To the self-employed this is a distinction without a difference. If you rely on recording income, they are saying exactly the same thing- you will suffer economic hardship if you vote wrong. Weighing being fired vs. losing income is confusing quality with quantity. I’d say it’s more comparing apples to slightly smaller apples.
And this is where I’ll say if one is purposely registering one’s political preference with the state than who isn’t being sufficiently paranoid. (This is why primaries should be open or, perhaps more radically, it would be healthier to abolish political parties in their present form).
This guy has both the means and the motive to do so. I would argue he has the opportunity, too. So it’s a credible threat. Just because you don’t see it, doesn’t make it impossible.
A poll worker was just fired because they were sneaking looks at ballots while in the part of the process where there was still identifying information on them. While such activities are very very likely to be detected and the person caught, if a douchbag like this owner throws enough money at the problem, some people won’t care if they are caught.
Not to mention, “if Biden gets elected, people get fired” is practically a distinction without a difference from “if you vote for Biden, I’ll fire you”. It’s easy enough to tell if someone in the office goes against the grain, and those are the folks who would be first to get a pink slip.
I’d put this in the pile though with the voter fraud and the skittles and all the other things that do happen and are possible to speculate nefarious plots, but are rare enough to not freak out over. This could be possible but so are a lot of things. He says he’s done this every election, is there evidence his professed attitude led to actual crimes in the past? If rich CEOs are in the habit of doing so, where are the past cases?
There is so much shitshows actually happening in voter suppression above level I don’t see the need to get hung up on conspiracy peddling “but he could”
I don’t know that anyone’s getting all hung up on this, but I do think there’s a very natural push back when we see stories like this or the uniformed, armed Miami cop with his tRump mask at the polling station and people mention intimidation and see responses of, “it’s not really intimidation,” because, how intimidated you feel by those things has a lot to do with your current station in life and relative power.
ETA: I’m not using any of these terms in the legal sense, IANAL.
Swing and a miss. The reason voter fraud is so rare is because of the likelihood of being caught. We can’t give this guy a pass, because he should get caught and punished to reduce the chance of others trying the same.

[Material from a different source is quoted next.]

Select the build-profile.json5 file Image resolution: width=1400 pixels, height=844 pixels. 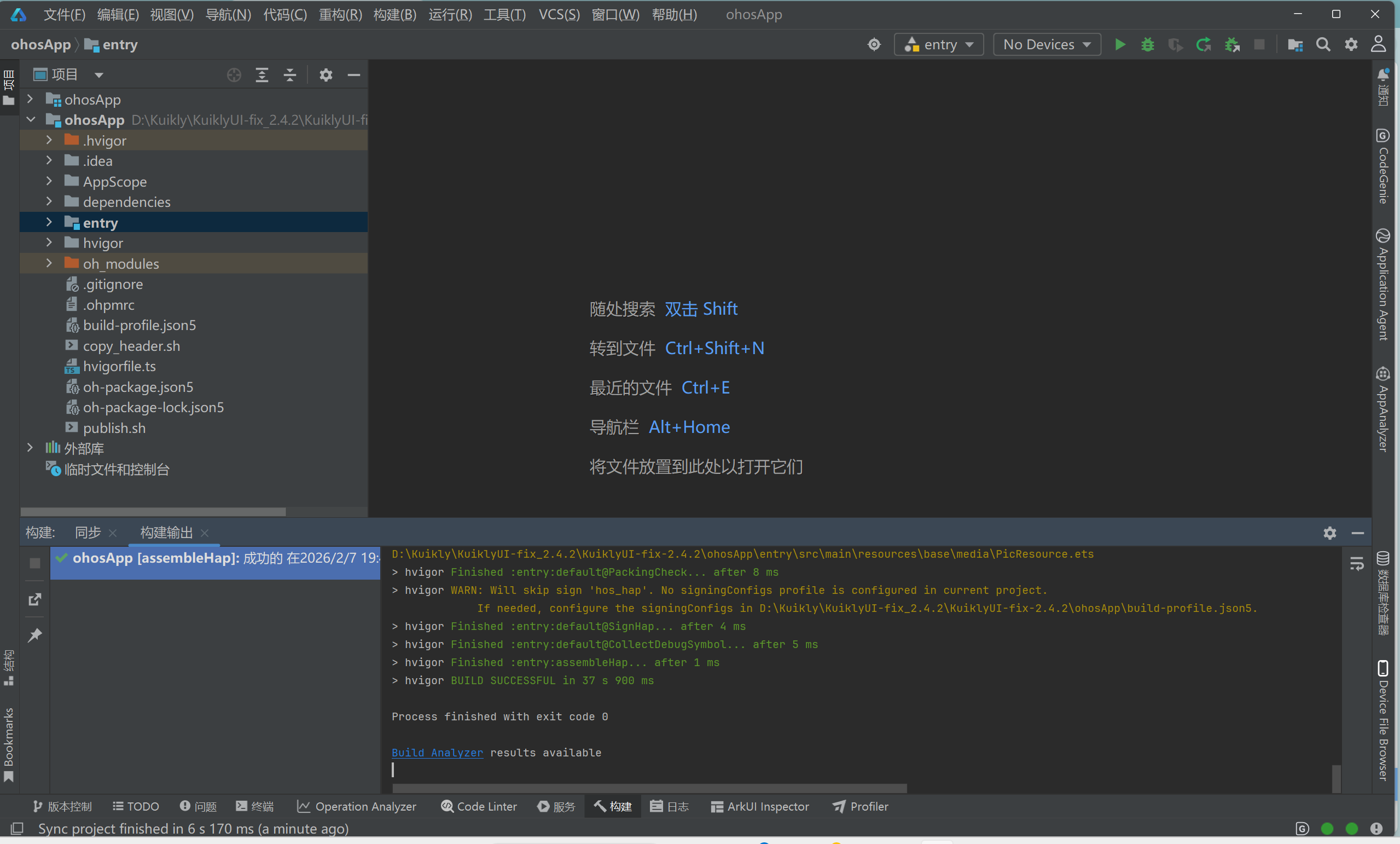(139, 325)
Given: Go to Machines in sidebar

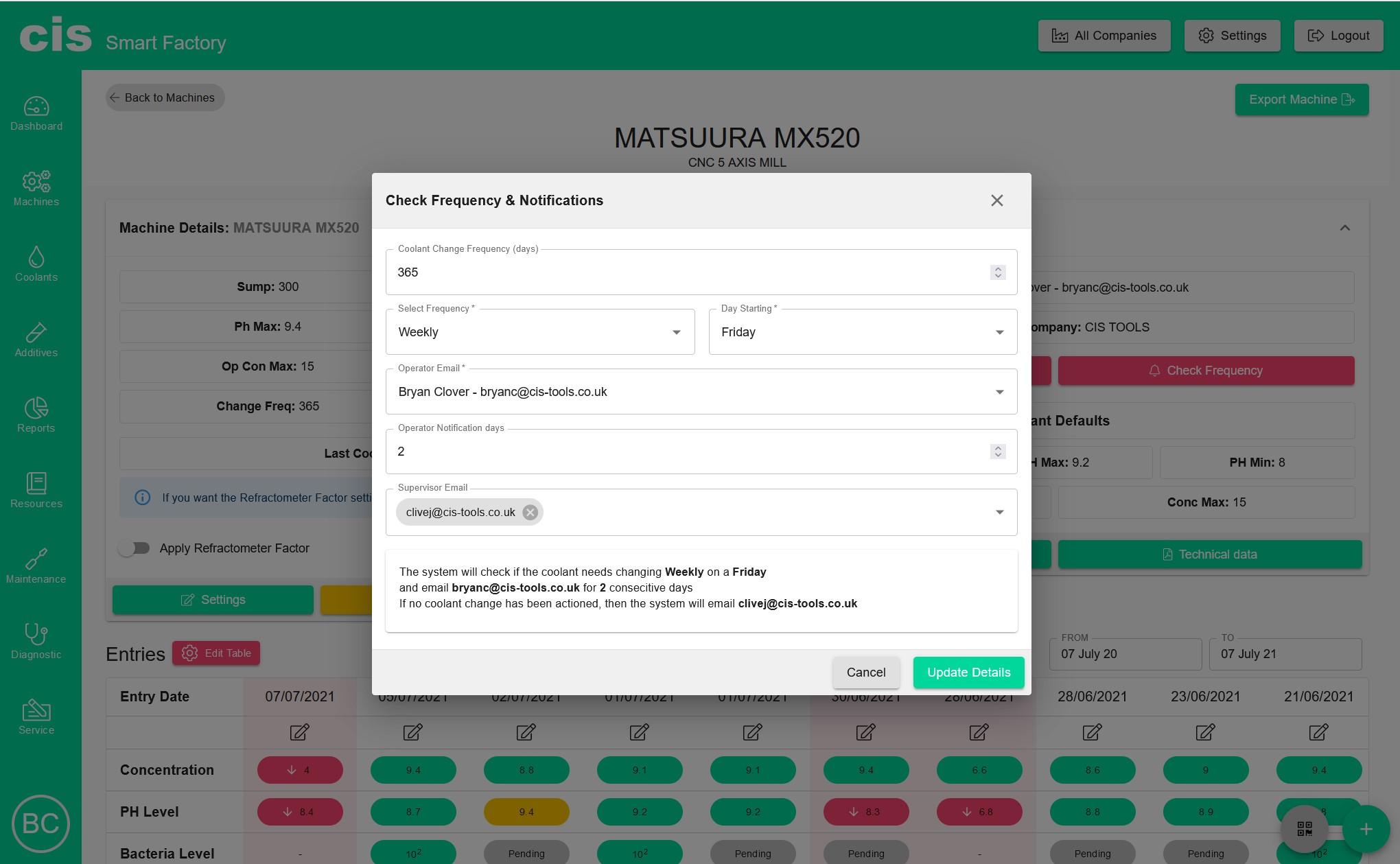Looking at the screenshot, I should [x=36, y=189].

It’s not conspiracy peddling; this shit has been done before. It’s not the idiocy of a pedophile ring run out of the nonexistent basement of a pizza parlor; it’s history that we should avoid repeating.
Hogwash. I, and I’m sure many other commenters here, would have the same thing to say if the note was reversed. If my employer put a note in my paycheck saying, “If you vote for Trump, you’ll likely be out of a job” then I would immediately report them to election officials.
It doesn’t fucking matter who or what they are in favor of or against, voter intimidation is wrong. Period, end of sentence.